● **DIRECTIONS FOR THIS TASK**: Please set down, unchanged, each line from the one with "The height and" to the final line of the data below, both included. Drop the pictures.

● **PROVIDED ENTRIES**:
=== Section Start ===

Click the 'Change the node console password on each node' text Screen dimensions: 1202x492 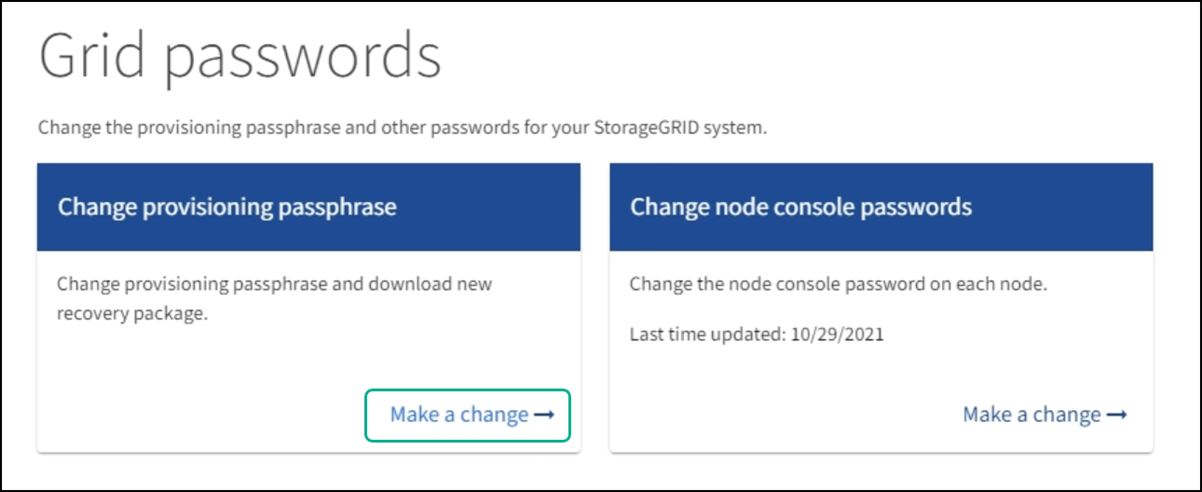point(838,285)
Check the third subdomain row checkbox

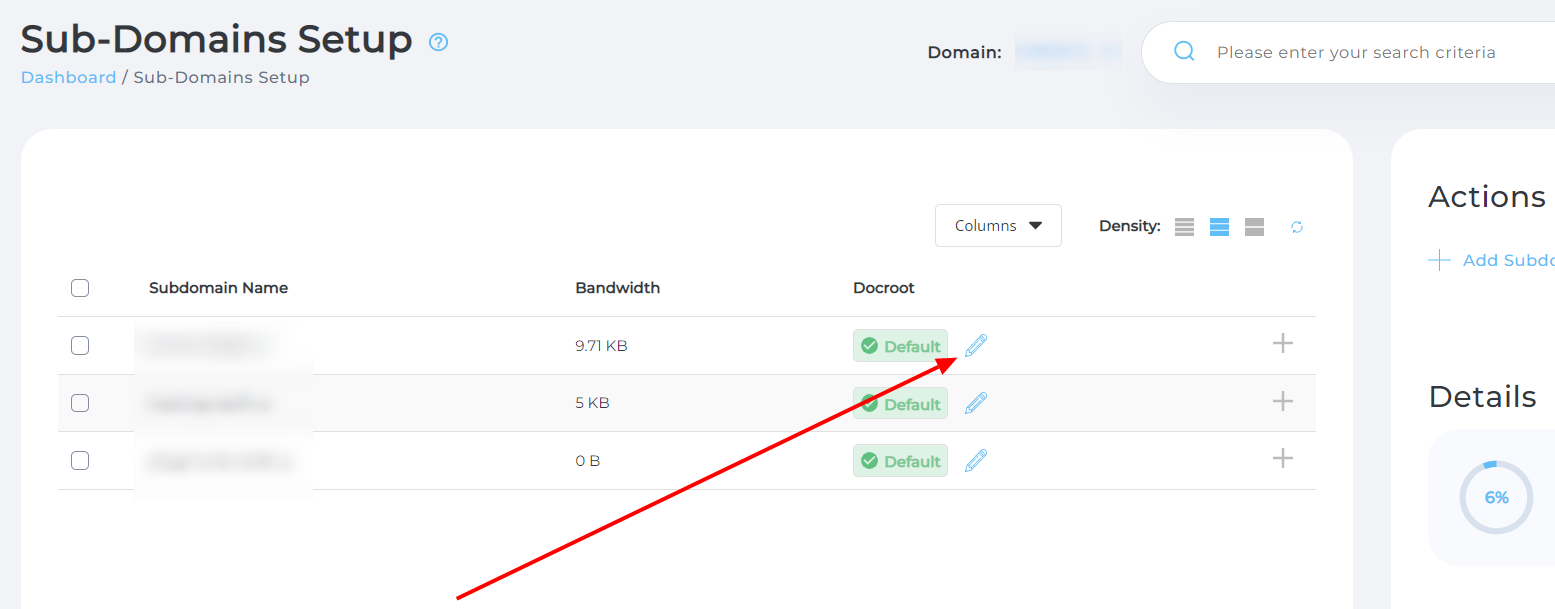pyautogui.click(x=80, y=461)
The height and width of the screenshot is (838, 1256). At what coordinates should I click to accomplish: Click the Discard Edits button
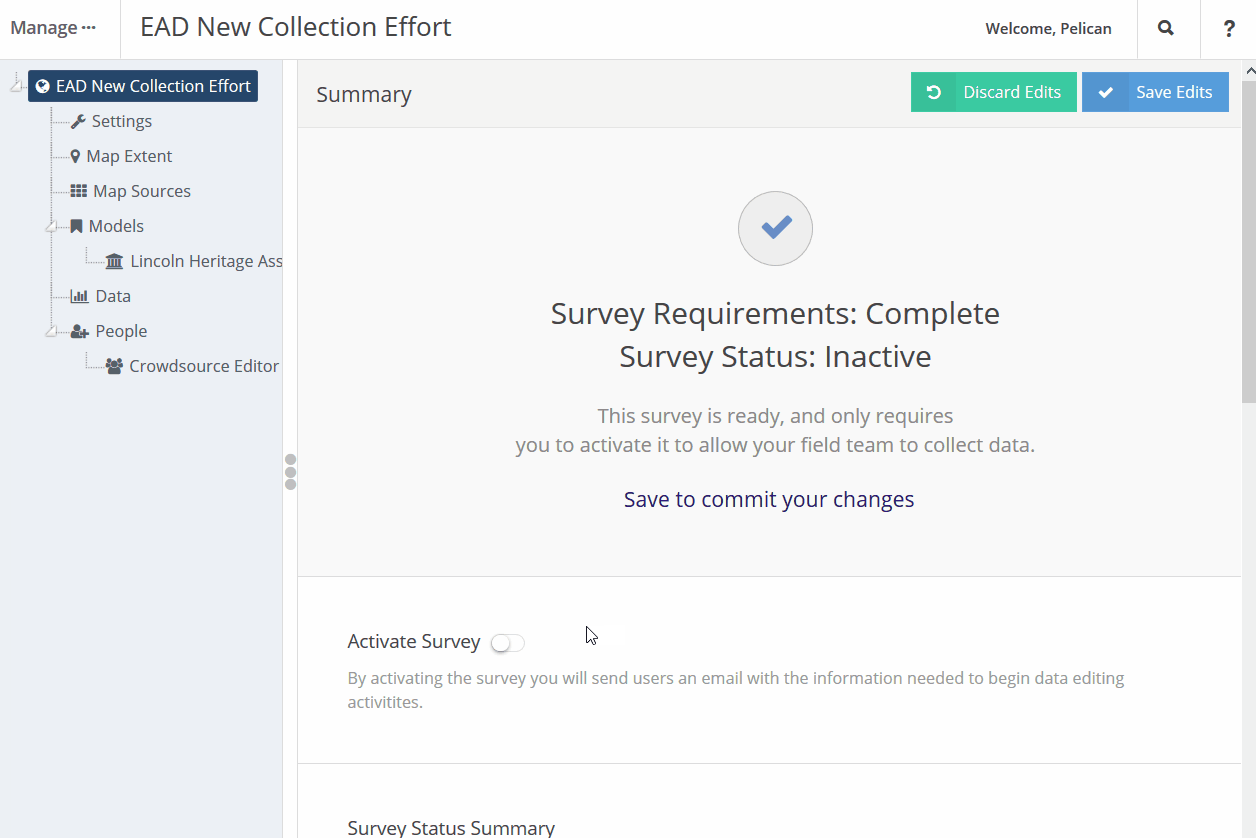pos(993,92)
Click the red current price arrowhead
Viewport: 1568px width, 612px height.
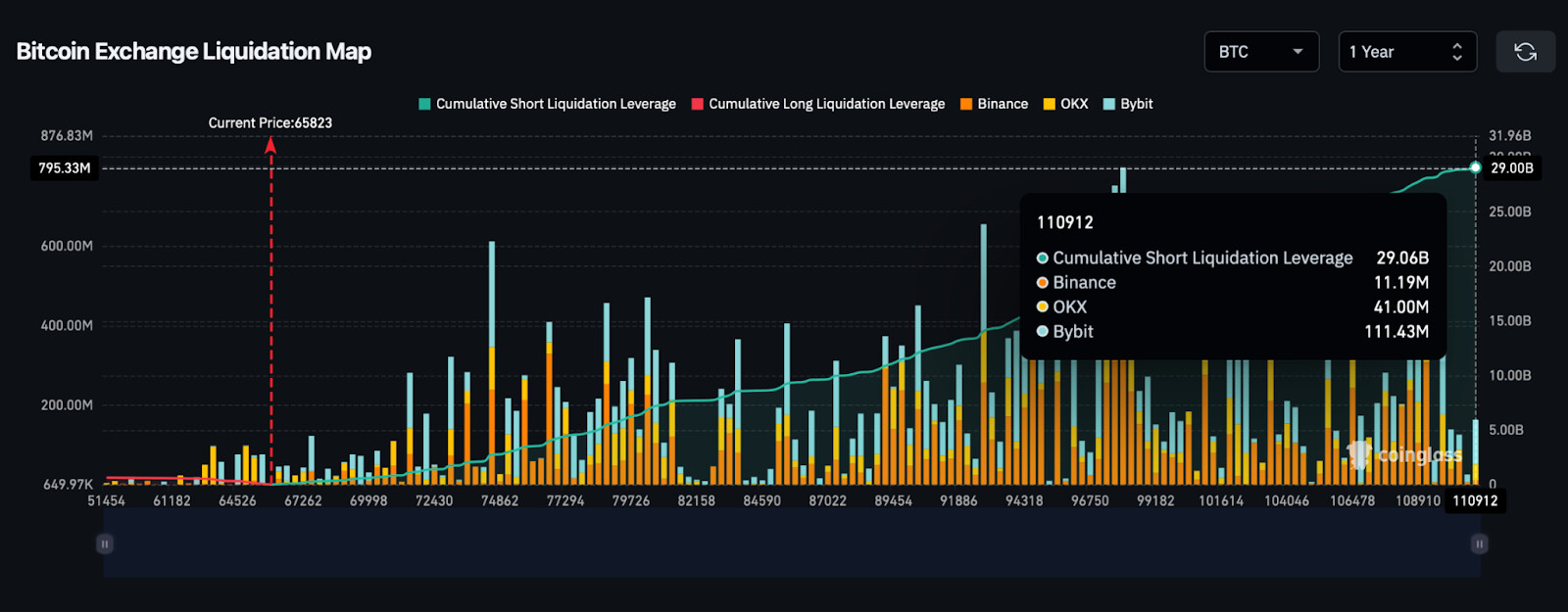270,146
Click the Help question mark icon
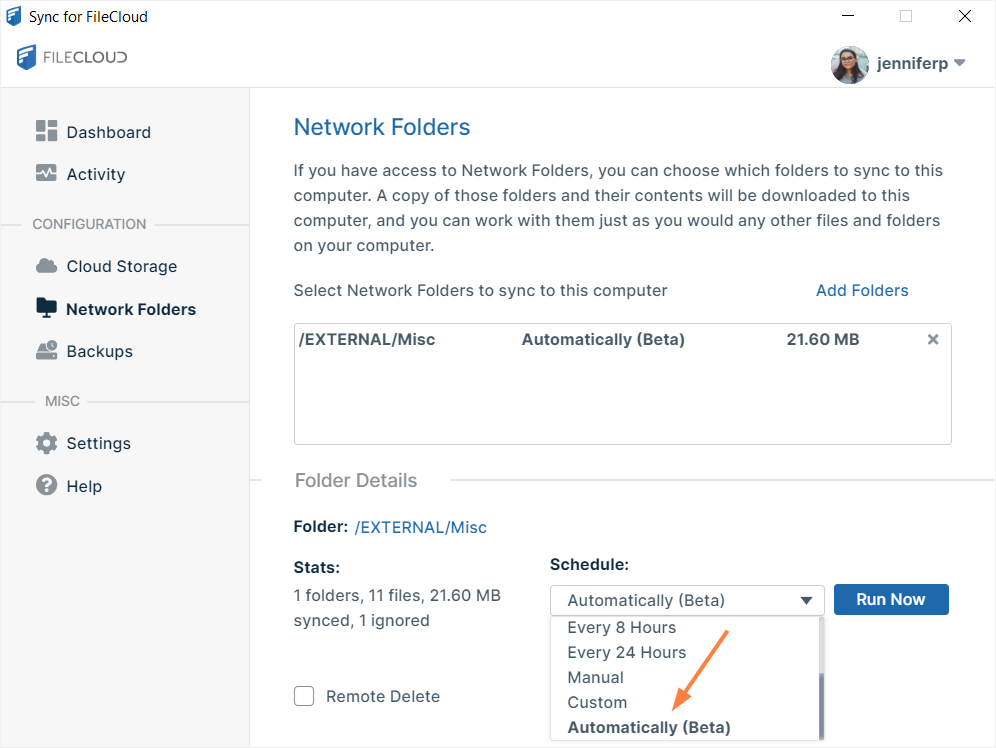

=== Section End ===

● **TASK ANSWER**:
The height and width of the screenshot is (838, 1256). At what coordinates should I click to accomplish: Click the Discard Edits button
pos(993,92)
Click the red current price arrowhead
Viewport: 1568px width, 612px height.
270,146
Click the Help question mark icon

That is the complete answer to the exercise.